My fiancé and I are to be married in 3 months. We've been having problems for the past year. We've been great friends for 10 years. We fight over trivial things, but she gets emotional and makes consistent put-downs about me, says she's depressed and unhappy with me. We both have tried desperately to make the relationship better - I went to relationship counseling and she attended a few times, but really wasn't interested in what the councilor had to say. She and I both have realized that our major quarrels are not about our initial fights, but the way in which we fight which we both agree goes like this.

I will say or do something that makes her upset, she reacts with emotion, and starts calling me and my family all sorts of names, and I get defensive. I have tried to work on my part of the situation - not making her upset and not engaging in the argument, but when I try to back-off she gets more upset at me for not reacting. I'm in a catch-22.

Moving in together 1 year ago may have been the worst thing we've ever done. I realize that this is our 'sort of' first year of marriage, with all the growing pains of getting used to someone else, but things haven't let up. I'm torn between going ahead with the wedding on the basis that outside of the piece of paper, we're already married and this is inevitable for all couples, or that I'm learning how this person really will treat me the rest of my life now, and I should get out because I can't accept this.

She says I need to be more accepting that she is an emotional person and that she often says things she doesn't mean (I'm not nice, not hopeful over our future, constant put downs), but that is not good enough for me.
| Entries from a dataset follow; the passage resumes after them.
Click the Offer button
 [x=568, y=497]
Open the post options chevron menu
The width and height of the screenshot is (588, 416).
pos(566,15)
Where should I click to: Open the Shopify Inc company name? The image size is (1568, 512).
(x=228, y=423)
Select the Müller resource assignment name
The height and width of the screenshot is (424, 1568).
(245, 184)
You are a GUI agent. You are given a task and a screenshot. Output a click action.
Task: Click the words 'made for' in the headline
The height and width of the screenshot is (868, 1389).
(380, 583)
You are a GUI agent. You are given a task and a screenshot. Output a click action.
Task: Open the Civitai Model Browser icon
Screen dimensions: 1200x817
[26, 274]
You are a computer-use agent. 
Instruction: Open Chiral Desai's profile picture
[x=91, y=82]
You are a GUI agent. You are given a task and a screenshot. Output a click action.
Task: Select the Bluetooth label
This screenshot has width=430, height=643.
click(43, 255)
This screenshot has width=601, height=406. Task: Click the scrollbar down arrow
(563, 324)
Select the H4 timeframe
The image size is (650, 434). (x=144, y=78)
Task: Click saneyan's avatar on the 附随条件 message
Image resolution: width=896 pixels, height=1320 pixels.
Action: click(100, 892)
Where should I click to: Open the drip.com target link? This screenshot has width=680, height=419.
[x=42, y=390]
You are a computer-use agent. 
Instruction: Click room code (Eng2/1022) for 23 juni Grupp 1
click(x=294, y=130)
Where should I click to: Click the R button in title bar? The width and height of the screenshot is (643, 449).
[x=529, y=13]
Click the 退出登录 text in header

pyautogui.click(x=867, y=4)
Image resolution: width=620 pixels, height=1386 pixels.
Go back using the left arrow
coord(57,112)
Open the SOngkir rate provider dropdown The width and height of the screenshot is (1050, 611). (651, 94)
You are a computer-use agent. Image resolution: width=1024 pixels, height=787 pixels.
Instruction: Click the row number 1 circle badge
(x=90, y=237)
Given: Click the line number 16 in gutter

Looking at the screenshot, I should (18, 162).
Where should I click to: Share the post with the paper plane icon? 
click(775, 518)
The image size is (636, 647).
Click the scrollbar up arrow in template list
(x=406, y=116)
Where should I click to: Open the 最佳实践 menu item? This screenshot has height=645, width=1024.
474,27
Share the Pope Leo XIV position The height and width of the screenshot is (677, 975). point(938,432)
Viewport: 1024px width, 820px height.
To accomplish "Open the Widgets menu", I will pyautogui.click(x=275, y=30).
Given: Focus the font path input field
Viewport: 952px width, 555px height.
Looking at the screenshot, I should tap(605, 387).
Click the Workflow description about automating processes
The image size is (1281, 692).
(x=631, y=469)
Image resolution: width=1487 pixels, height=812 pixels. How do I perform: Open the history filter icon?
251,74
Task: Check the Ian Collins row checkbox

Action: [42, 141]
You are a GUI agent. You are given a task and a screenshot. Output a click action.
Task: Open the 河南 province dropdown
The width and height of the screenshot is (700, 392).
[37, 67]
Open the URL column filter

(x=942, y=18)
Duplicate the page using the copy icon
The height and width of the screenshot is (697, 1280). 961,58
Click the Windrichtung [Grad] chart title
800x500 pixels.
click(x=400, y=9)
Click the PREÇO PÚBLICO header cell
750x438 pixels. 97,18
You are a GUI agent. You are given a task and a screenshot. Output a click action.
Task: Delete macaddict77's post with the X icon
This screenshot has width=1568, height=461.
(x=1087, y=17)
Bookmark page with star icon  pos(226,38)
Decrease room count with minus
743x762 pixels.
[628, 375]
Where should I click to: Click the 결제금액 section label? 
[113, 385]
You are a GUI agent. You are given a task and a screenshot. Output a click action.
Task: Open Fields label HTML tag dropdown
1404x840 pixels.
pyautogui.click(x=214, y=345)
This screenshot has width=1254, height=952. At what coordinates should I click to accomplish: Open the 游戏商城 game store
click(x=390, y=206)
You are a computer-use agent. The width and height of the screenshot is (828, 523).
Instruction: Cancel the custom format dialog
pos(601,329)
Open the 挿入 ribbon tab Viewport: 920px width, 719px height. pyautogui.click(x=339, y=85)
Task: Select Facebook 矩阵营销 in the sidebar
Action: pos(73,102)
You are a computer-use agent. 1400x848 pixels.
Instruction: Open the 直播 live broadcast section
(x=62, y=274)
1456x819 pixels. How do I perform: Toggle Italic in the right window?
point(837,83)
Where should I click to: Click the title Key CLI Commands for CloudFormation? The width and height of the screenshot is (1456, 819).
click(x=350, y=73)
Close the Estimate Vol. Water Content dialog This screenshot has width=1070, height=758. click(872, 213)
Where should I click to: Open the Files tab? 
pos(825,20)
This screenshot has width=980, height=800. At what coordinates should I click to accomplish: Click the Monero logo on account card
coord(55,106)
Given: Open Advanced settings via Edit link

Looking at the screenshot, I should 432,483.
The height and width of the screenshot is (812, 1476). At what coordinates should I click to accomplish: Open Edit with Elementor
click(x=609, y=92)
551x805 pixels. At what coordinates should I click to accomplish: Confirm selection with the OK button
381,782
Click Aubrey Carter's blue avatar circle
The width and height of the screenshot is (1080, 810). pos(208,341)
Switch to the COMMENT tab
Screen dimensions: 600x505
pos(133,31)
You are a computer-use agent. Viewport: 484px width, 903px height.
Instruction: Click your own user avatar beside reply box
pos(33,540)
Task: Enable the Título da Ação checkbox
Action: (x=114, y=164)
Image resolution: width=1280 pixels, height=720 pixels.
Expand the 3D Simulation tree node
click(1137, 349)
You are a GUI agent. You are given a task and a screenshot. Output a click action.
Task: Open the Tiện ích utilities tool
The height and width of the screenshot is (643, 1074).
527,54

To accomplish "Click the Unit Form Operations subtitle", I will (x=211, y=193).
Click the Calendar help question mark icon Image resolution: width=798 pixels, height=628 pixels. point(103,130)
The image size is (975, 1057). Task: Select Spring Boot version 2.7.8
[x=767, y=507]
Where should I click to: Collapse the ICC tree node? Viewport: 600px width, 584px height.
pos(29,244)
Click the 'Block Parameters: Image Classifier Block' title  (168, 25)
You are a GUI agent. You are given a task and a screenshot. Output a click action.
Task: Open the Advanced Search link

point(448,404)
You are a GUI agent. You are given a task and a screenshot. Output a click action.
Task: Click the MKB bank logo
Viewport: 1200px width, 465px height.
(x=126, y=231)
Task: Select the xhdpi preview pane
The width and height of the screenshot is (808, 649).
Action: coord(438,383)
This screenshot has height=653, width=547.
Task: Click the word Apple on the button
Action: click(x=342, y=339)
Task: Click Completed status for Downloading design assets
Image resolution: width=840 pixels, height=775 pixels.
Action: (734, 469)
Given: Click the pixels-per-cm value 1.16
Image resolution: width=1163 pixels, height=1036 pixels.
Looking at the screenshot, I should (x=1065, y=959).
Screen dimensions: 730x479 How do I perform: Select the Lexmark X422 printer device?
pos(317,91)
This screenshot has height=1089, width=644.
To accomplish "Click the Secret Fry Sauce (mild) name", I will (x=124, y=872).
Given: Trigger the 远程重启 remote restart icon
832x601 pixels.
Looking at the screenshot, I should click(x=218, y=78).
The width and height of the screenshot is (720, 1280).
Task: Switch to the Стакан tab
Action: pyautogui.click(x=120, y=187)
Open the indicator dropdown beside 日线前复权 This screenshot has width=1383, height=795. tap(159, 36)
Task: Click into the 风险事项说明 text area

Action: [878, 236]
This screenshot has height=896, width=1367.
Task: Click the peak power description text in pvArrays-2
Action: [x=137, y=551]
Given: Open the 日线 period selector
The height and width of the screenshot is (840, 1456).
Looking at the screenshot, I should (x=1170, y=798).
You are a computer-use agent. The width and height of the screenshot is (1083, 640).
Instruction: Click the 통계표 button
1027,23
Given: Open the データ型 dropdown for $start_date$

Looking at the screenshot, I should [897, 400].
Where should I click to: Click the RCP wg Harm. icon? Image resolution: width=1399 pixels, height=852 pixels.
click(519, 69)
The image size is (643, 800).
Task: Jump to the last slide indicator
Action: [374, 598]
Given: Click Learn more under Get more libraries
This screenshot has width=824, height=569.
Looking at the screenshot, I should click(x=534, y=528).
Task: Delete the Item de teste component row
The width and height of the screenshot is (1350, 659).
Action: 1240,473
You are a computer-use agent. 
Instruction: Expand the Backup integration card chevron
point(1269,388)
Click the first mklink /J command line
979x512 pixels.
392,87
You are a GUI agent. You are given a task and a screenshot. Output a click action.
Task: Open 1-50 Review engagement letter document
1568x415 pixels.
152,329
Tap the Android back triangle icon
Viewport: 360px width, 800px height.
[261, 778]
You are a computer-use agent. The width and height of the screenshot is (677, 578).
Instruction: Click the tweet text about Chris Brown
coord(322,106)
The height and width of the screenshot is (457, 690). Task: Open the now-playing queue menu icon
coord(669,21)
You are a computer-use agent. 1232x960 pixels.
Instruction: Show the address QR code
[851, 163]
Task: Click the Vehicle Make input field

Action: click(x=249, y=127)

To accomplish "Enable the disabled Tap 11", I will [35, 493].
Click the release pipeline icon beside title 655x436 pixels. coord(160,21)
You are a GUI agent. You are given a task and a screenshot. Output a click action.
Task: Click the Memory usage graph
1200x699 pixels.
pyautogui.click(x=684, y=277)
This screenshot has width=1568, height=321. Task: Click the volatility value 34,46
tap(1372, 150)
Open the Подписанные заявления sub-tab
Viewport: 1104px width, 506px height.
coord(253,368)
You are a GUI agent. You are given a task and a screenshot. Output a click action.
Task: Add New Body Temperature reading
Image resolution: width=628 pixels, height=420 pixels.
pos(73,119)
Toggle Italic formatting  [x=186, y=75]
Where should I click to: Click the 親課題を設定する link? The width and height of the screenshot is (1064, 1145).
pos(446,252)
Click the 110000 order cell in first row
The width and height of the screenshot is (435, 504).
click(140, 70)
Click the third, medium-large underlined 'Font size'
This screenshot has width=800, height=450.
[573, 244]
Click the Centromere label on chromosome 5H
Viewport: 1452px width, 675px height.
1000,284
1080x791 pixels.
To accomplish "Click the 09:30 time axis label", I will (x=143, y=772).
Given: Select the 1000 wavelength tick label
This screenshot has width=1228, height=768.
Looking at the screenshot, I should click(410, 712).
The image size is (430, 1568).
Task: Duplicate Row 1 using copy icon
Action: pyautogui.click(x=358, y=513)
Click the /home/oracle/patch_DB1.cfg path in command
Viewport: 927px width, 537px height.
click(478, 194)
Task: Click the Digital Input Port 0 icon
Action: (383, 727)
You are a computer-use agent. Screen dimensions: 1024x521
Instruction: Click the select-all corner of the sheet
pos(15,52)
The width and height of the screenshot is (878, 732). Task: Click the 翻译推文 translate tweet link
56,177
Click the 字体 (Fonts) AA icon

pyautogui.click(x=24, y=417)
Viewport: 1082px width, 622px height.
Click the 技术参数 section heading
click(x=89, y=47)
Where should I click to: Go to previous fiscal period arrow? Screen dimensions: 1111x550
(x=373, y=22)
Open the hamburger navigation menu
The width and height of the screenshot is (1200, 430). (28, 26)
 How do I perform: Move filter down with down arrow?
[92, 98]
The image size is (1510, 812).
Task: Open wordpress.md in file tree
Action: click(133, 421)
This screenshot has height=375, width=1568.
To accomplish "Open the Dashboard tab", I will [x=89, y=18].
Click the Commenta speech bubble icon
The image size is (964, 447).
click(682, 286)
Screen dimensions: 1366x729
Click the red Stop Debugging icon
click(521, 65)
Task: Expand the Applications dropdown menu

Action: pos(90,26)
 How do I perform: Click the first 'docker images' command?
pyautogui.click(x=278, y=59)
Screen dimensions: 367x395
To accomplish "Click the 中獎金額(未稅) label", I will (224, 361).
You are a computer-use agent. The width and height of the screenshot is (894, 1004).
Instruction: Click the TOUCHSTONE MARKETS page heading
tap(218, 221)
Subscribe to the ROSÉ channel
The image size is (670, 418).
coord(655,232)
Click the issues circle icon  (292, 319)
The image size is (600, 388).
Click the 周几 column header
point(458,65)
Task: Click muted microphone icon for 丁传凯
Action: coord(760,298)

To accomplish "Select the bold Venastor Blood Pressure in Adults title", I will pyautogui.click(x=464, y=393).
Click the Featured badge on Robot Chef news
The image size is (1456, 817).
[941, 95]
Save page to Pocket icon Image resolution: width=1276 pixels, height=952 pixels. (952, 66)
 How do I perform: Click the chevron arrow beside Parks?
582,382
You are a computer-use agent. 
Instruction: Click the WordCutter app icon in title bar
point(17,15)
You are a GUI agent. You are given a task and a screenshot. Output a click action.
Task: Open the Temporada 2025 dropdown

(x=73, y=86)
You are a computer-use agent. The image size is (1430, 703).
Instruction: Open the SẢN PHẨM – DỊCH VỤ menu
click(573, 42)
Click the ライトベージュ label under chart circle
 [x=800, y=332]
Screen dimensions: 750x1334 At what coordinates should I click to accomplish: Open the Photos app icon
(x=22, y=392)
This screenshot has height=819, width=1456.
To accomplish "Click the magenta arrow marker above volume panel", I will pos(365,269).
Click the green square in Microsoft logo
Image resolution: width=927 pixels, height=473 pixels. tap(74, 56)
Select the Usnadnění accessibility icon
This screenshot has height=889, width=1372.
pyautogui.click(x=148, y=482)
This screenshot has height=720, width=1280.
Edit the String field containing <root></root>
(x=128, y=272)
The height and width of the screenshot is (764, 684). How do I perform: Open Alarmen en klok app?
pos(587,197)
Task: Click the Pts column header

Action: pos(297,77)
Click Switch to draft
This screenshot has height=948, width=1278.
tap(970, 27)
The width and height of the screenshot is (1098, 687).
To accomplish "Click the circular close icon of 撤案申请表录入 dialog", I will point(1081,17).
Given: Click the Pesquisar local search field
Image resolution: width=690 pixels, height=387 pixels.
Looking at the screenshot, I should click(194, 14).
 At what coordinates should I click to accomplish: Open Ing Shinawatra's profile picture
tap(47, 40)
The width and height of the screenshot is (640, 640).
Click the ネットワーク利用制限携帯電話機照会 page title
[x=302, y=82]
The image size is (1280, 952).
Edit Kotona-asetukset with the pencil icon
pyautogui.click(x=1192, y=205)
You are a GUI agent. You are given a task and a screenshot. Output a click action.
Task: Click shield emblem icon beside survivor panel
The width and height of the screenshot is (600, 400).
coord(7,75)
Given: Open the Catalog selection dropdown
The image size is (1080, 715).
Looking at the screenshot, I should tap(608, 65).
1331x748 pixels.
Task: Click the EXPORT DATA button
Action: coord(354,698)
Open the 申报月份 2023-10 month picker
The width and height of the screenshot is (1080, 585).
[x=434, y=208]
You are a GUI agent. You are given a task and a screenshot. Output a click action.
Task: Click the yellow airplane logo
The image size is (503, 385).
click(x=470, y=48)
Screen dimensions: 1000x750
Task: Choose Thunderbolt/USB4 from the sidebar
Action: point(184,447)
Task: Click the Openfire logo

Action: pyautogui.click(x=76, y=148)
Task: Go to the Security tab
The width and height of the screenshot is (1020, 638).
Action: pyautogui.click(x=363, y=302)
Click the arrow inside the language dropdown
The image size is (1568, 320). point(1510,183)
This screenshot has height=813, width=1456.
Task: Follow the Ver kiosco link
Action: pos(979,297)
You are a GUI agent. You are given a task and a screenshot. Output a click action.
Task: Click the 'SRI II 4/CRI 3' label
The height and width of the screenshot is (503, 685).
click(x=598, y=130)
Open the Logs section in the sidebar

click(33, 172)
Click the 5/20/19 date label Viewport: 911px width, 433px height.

All my efforts to make things better, the nights out, the days off spent together, the little things throughout the day that I try, all become null and void to her after our fights and she says she's equally happy and sad.

She doesn't leave me because I think she loves me very much, and since she already views this relationship as a marriage, it would be like failing her, her marriage, and her families opinion of her (they don't think highly of divorce).

Personally I don't know what to do. For 2 weeks we'll have a great time, then a major disaster sinks in that takes 2 days to fix. It's like clockwork, and has been for the last 8 months.

I personally think that we should not be married until we fix these problems, but she thinks that putting off the marriage = the end of the relationship.

I don't want to lose her, but I can't live with the constant emotional reactions and roller-coasters. I wish she would start to control herself and talk to me about her feelings. In my opinion she is surrendering control over the situation - she says it's the way she is and I have to accept this.

I have no where else to turn, please help.

===================================

Hello!

I'm about to give you the most important piece of advice you'll ever receive, and I hope you take me seriously about it: don't marry this woman.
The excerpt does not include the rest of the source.